Recognizing and Avoiding Antisemitism

There’s nothing you can do to fully prevent the use of the ‘new antisemitism’ strategy, but taking antisemitism seriously and taking the time to understand it really helps. Part of the impact of centuries of antisemitism is that many Jews have been isolated from our allies. The right has been very effective in leveraging a trauma-based story–no one cares if we live or die–that many Jews feel, which feeds directly into the divide and conquer strategy. Acknowledging the reality of antisemitism goes a really long way to undermine this divide and conquer strategy, fight isolation and build a new, liberating story of ‘us’ that includes Jews. 
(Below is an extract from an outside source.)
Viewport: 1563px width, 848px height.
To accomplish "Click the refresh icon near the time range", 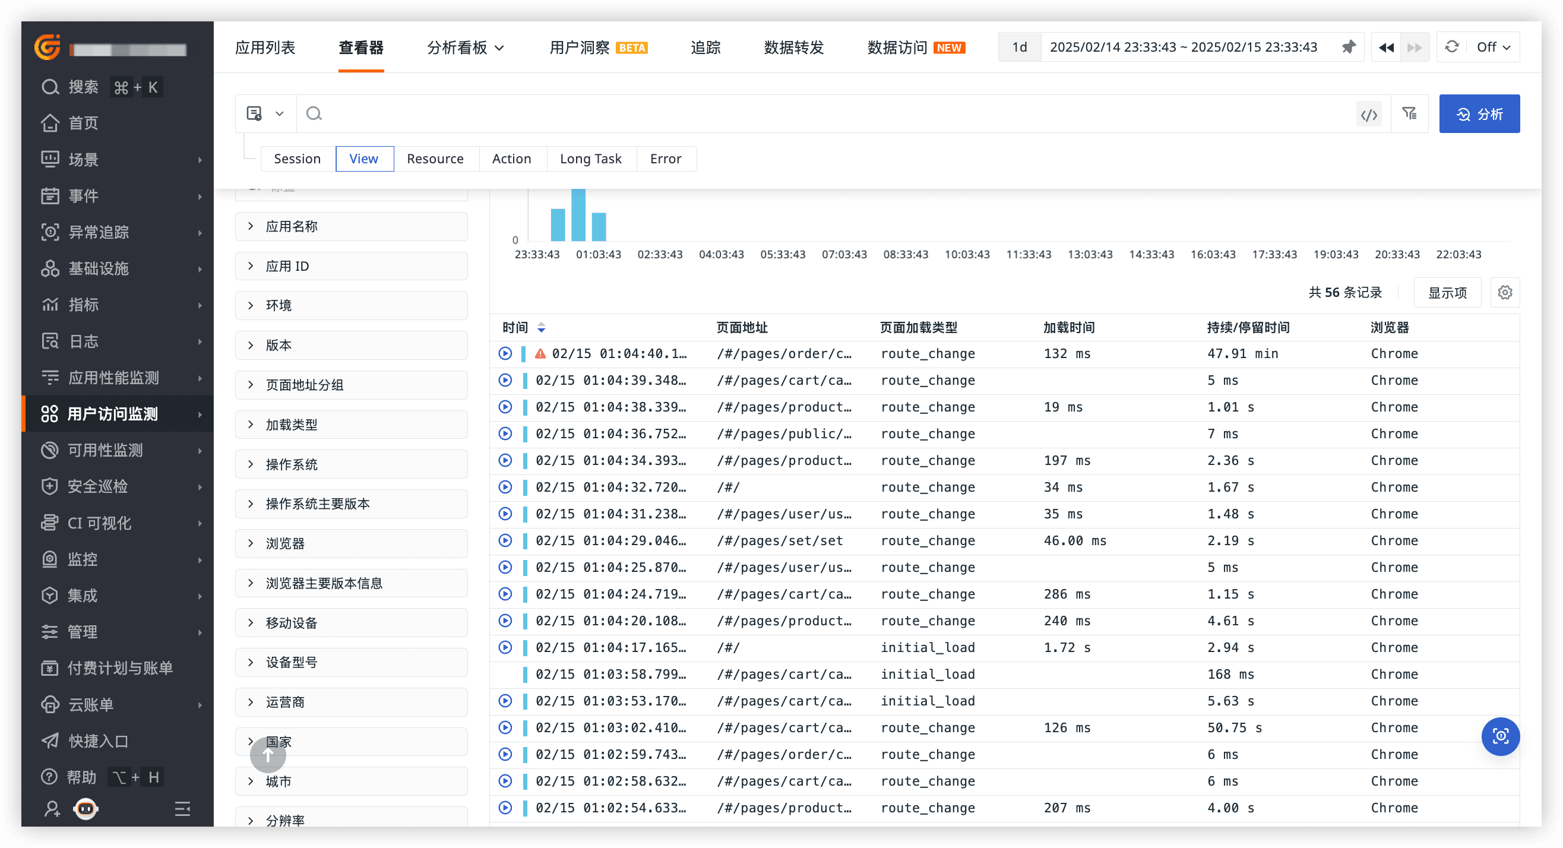I will (x=1451, y=47).
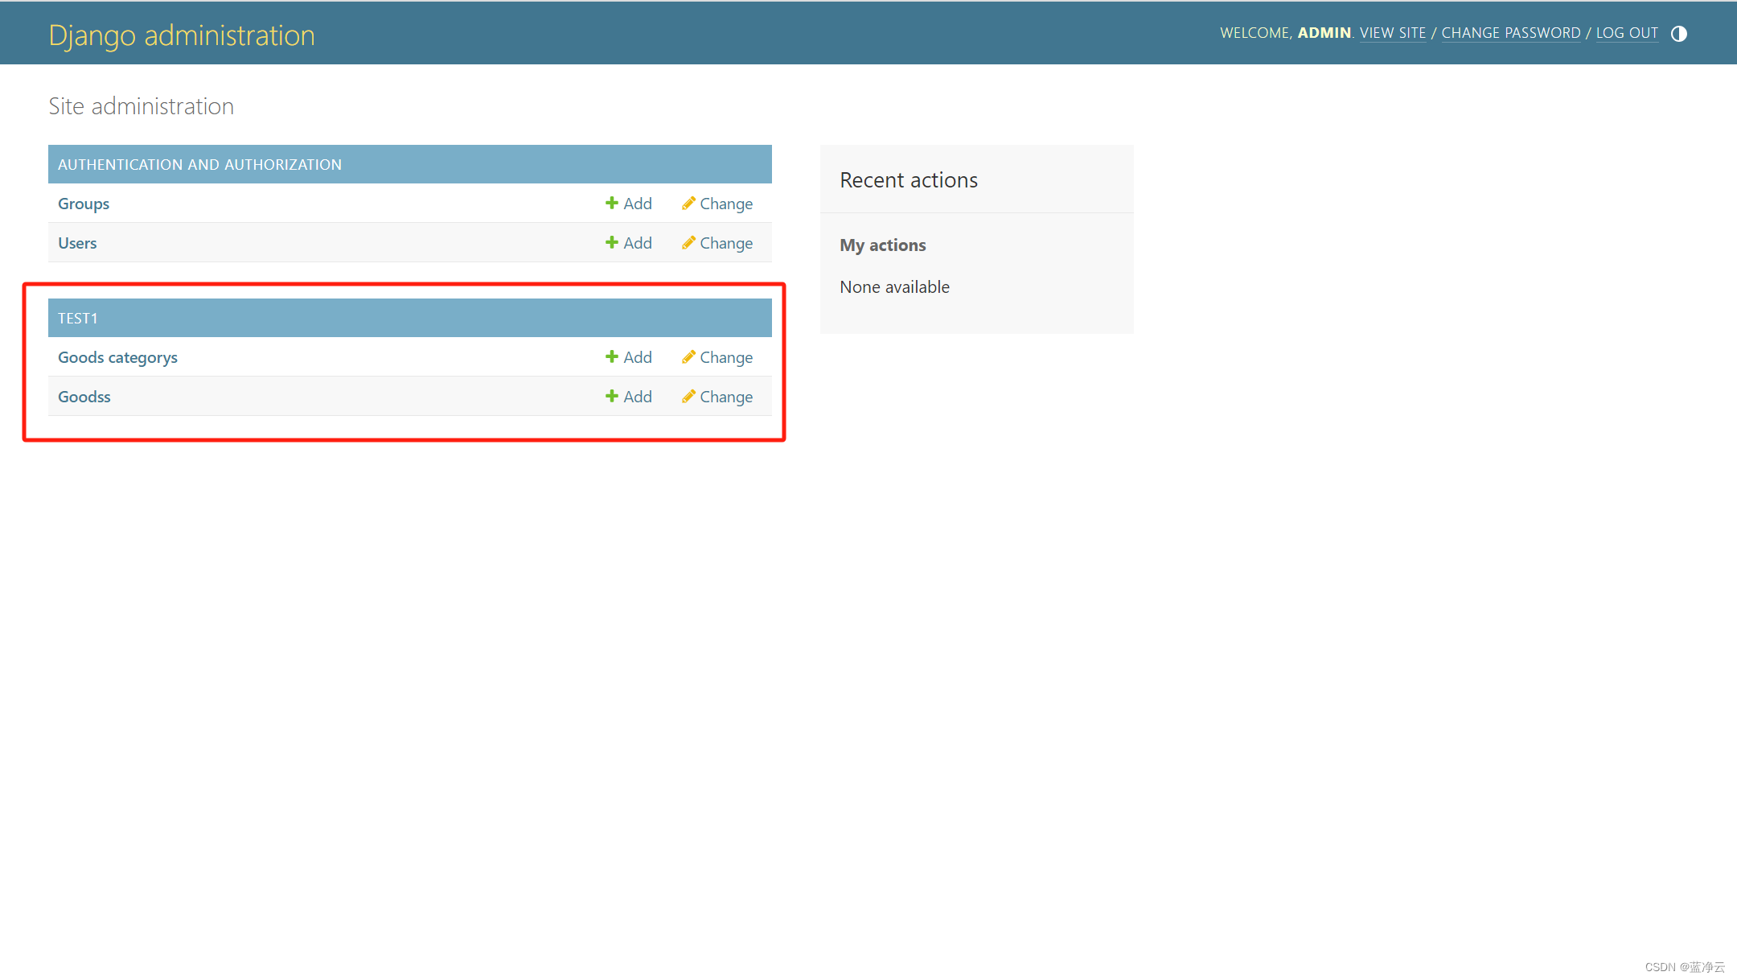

Some things to keep in mind + pay attention to to avoid antisemitism in our Palestine solidarity work:   

  • Israel is not the Jewish people, so opposing Israel or Zionism as a political ideology is not antisemitic as long as you stay away from actual antisemitism (discrimination, prejudice, hostility or violence against Jews for being Jewish or against Jewish institutions for being Jewish).
  • Associating Jews with Israel is antisemitic: most Jews you meet have literally nothing to do with the state of Israel and implying they have some power over what Israel is doing just because they are Jewish fits directly into antisemitic conspiracy thinking.
  • Don’t target Jewish religious events or Jewish organizations that don’t have real political power when it comes to this issue—focus on targets who have the most power related to our demands.  
  • Build relationships with Jewish, Palestinian, Muslim groups that share your values. 
  • Listen to stakeholders, even if you don’t agree with them.
  • Don’t throw allies under the bus – do help them learn and grow.
  • Be attentive with your language (no tropes or conspiracy theories about Jews!).
  • Address antisemitism when it shows up. 
  • Show solidarity with Jews when targeted by antisemitism.